_Do this:_ Copy everything from the line containing "You are a computer-use" down to the line containing "click(x=1111, y=502)", swapping "arrow icon" for "chevron icon" and keeping the rest of those records unchanged. Return only those lines.

-- Start Data for this exercise --

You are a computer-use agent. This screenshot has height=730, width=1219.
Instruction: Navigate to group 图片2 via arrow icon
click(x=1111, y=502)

-- End Data for this exercise --
-- Start Data for this exercise --

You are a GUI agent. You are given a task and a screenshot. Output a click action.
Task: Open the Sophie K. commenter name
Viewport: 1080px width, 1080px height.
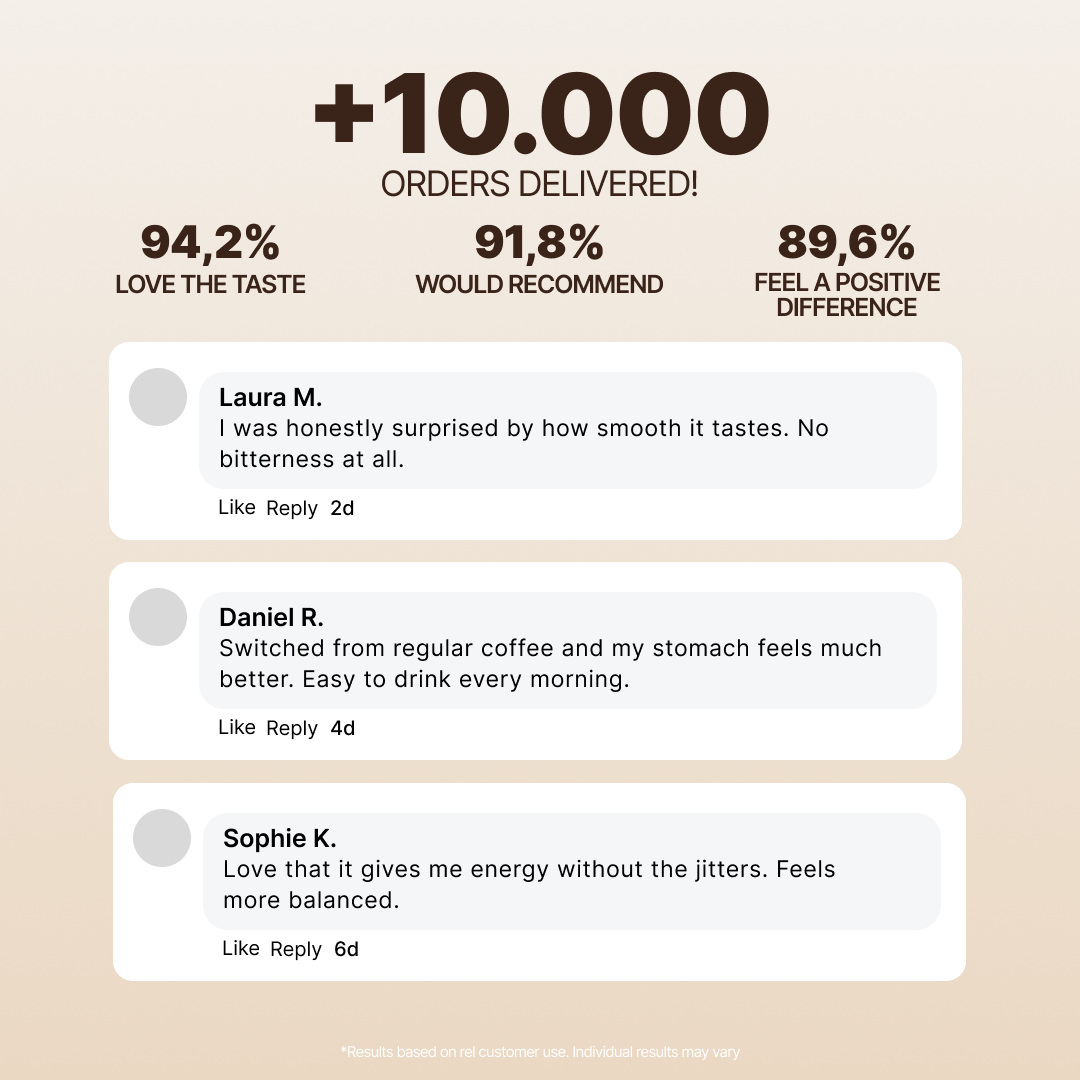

-- End Data for this exercise --

_Answer to the task:_
You are a computer-use agent. This screenshot has height=730, width=1219.
Instruction: Navigate to group 图片2 via chevron icon
click(x=1111, y=502)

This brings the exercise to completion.